**Set task 1**.
In the listing, write out the lines from the one containing "This screenshot has height=778, width=1271." through the one containing "Action: 1199,17", both included, word for word.
****************
# does pattern day trader rule apply to Canadian investors when trading US stocks?



## xyztrade (Dec 14, 2014)

searched the forum but couldn't find any relevant answer.

say if I open a tfsa account in US dollars with interactive broker, does this rule apply to Canadian traders when trading US stocks?

or does it vary with different brokers?


----------



## Nemo2 (Mar 1, 2012)

- Doesn't this just apply to margin accounts?

- Can you have a margin TFSA? (I wouldn't presume so, but it's not something I've investigated.)


----------



## avrex (Nov 14, 2010)

I don't believe any Canadian discount brokers follow the US FINA definition of 'pattern day trader'. 
Instead, our brokers each have their own margin rules.

However, our CRA could very well be interested in you, if you are frequent trader within your registered account.
i.e. If you've made a lot of money and have traded frequently, then they think you are a business and you need to declare your business income.

See the thread, 'CRA investigating large tfsa'.
****************
**Set task 2**.
Copy the passage of the forum thread on the pattern day trader rule from "searched the forum" to "traders when trading US stocks?", keeping the original wording.

**Supplied information**.
****************
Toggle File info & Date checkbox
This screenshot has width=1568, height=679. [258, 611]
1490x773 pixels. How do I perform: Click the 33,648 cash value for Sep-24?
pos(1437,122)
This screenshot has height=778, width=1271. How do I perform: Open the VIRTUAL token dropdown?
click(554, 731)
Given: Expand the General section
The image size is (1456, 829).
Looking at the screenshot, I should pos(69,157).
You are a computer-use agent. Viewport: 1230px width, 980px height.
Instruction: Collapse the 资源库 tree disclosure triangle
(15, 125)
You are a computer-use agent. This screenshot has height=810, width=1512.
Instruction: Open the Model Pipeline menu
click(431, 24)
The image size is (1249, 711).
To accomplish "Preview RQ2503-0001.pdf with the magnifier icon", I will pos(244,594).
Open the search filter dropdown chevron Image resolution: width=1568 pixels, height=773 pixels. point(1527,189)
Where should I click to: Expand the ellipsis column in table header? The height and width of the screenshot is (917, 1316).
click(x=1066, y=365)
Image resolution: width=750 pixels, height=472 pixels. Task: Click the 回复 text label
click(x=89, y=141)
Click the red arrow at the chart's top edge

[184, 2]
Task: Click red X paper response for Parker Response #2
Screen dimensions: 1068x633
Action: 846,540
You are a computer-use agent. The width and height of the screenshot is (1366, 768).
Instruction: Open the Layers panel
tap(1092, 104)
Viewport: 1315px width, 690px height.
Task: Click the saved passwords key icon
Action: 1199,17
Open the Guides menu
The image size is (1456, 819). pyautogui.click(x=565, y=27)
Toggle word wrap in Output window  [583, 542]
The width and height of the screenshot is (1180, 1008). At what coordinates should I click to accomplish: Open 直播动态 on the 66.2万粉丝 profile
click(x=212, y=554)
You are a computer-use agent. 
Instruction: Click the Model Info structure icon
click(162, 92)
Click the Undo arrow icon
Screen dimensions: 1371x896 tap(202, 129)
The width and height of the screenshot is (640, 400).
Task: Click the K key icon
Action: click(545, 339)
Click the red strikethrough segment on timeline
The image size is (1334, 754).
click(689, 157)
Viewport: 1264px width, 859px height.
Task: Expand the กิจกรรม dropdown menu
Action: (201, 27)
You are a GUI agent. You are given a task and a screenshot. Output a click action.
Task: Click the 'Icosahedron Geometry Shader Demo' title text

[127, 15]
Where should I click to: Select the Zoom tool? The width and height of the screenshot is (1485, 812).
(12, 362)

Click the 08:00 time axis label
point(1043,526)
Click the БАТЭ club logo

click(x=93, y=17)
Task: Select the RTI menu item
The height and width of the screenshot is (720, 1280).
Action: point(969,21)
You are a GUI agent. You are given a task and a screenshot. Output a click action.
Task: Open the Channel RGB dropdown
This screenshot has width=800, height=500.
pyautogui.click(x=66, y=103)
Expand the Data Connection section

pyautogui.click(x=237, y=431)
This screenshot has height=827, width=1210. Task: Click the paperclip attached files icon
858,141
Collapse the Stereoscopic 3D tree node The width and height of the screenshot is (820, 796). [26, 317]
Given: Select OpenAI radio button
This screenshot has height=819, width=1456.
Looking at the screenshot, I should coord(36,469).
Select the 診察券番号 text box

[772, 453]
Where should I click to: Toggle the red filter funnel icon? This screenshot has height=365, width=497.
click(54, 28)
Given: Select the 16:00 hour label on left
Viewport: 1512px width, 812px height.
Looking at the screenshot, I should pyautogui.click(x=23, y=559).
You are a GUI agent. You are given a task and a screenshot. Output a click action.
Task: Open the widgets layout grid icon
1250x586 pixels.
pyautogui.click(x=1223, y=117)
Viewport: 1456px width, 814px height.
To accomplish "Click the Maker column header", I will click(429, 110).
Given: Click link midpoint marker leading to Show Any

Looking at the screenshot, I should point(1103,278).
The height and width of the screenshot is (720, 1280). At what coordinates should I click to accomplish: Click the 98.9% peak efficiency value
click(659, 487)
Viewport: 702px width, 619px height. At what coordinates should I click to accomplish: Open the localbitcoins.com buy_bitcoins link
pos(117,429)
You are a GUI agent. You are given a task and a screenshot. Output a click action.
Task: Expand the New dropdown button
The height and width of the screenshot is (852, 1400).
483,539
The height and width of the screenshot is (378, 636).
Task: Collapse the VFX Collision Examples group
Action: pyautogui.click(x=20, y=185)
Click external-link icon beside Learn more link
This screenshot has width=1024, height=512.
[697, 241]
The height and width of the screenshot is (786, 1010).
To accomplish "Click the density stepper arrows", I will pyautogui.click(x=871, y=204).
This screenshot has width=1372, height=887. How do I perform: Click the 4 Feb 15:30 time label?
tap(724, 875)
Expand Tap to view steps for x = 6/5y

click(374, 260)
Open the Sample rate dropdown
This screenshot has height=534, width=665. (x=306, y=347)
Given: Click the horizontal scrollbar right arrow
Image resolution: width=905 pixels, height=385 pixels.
****************
**Written answer 1**.
This screenshot has height=778, width=1271. How do I perform: Open the VIRTUAL token dropdown?
click(554, 731)
Given: Expand the General section
The image size is (1456, 829).
Looking at the screenshot, I should pos(69,157).
You are a computer-use agent. Viewport: 1230px width, 980px height.
Instruction: Collapse the 资源库 tree disclosure triangle
(15, 125)
You are a computer-use agent. This screenshot has height=810, width=1512.
Instruction: Open the Model Pipeline menu
click(431, 24)
The image size is (1249, 711).
To accomplish "Preview RQ2503-0001.pdf with the magnifier icon", I will pos(244,594).
Open the search filter dropdown chevron Image resolution: width=1568 pixels, height=773 pixels. point(1527,189)
Where should I click to: Expand the ellipsis column in table header? The height and width of the screenshot is (917, 1316).
click(x=1066, y=365)
Image resolution: width=750 pixels, height=472 pixels. Task: Click the 回复 text label
click(x=89, y=141)
Click the red arrow at the chart's top edge

[184, 2]
Task: Click red X paper response for Parker Response #2
Screen dimensions: 1068x633
Action: 846,540
You are a computer-use agent. The width and height of the screenshot is (1366, 768).
Instruction: Open the Layers panel
tap(1092, 104)
Viewport: 1315px width, 690px height.
Task: Click the saved passwords key icon
Action: 1199,17

**Written answer 2**.
searched the forum but couldn't find any relevant answer.

say if I open a tfsa account in US dollars with interactive broker, does this rule apply to Canadian traders when trading US stocks?